If you still have a desktop or an upgradeable laptop, the latest take on solid-state drives means faster access is on offer with a new chip.
Taking an older laptop and giving it a faster drive is often one of the more logical ways to get that old machine feeling fast again, because the simple reality is that components can gradually feel slow, but it’s also more than that. If you’re working on something and need more speed — maybe it’s taking too long to write a file — an upgrade to some of those components that you can upgrade can make a dent.
It doesn’t work for everything, of course, but it’s one of the ways you can improve the speed of a system. Other ways might include a factory reset, whereby you back up everything on the computer that’s important, reset it all back to factory settings (and lose everything in the process), and then only restore what you need, apps included. The more apps you have, the more likely your computer could feel some of the slow. The lesson in this is when returning a computer to its initial speed, only install what you need.
But sometimes, that factory reset approach isn’t enough. Sometimes, you need an upgrade, and often, it’s the storage that gets updated first.
It’s not for a lack of trying: while desktops can typically upgrade any component, laptops typically only offer memory (RAM) and storage, and that’s if they offer anything at all. If your computer is all soldered down like practically any of the thin and light 13 inch and light computers, there are no upgrade paths.
However, if you do have one, there’s a good chance the storage offers a way to upgrade things and boost that speed.

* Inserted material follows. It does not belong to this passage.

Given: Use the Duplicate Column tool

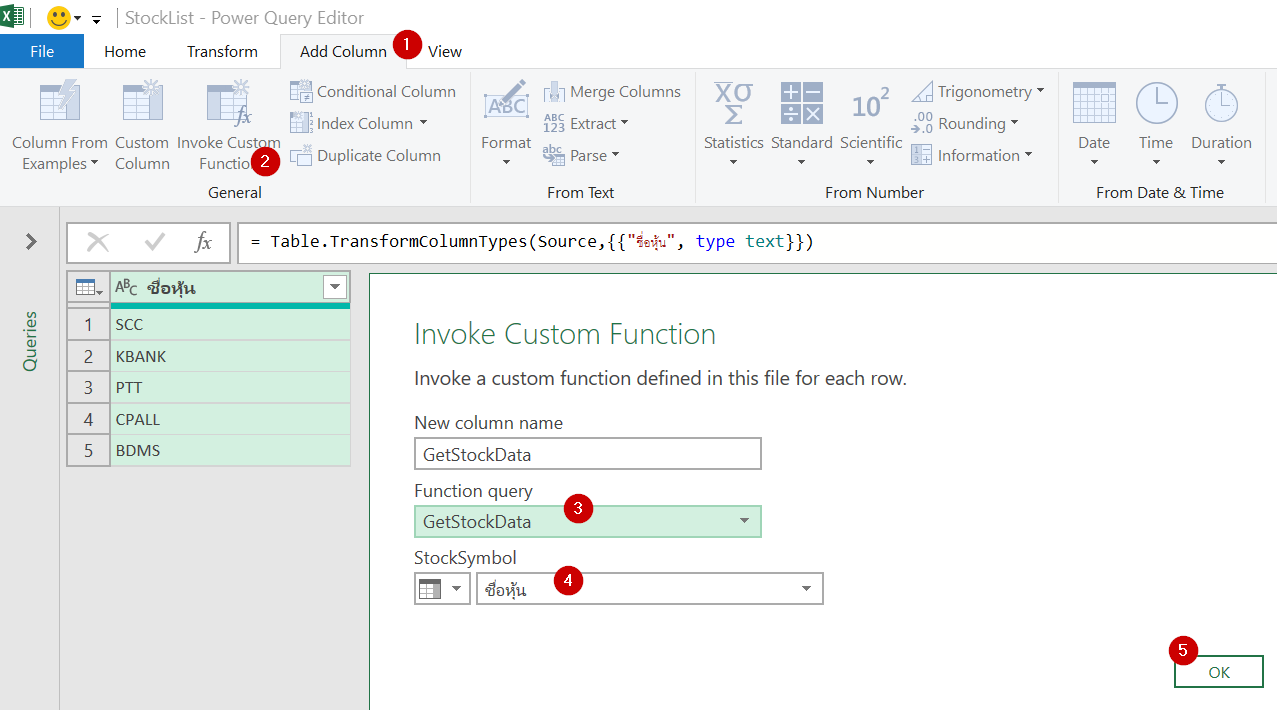Looking at the screenshot, I should pos(366,155).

This week, Samsung has added more in that part of the market, launching a new variety of its stick-based storage, using its NVMe technology to deliver high-speed solid-state storage (SSD) with speeds that offer as much as 3500 megabytes per second (MB/s) read and 3000 MB/s write. That’s practically 3GB per second on either side, resulting in some blazingly fast storage, and it’s coming in the Samsung 980 NVMe SSD.
To make this work, Samsung is improving some of the hardware and removing DRAM, one of the technologies that often improves performance, but isn’t necessary for all drives. Getting around DRAM has Samsung dabbling with a technology called “Host Memory Buffer” (HMB), which connects the processor of the computer to the storage to keep the performance quick. Much of this is jargon, and Samsung isn’t alone in this approach, with Western Digital also writing about HMB technology, suggesting it could be the way to go for many drive upgrades.
Those speeds aren’t far from what Samsung was touting in the predecessor for the Samsung 980 SSD, when DRAM was included on the Samsung 970 SSD two years ago in 2019.
Worth noting, though, is that Samsung’s new 980 SSD isn’t the type that will fit into a hard drive slot like some of its other solid-state drives. Rather, it’s the stick kind that needs the M.2 PCI-express port found on some motherboards, making it more like RAM, but for storage instead. In the past five years, M.2 storage has become increasingly popular, and can be found in many desktops, as well as in some laptops with upgradeable solid-state drives.
That means it’s not necessarily going to be a computer upgrade for all, and may only focus on those with recent computers looking for upgrades.
However the Samsung 980 SSD is available in Australia now, priced at $79 for 250GB, $109 for 500GB, and $199 for 1TB.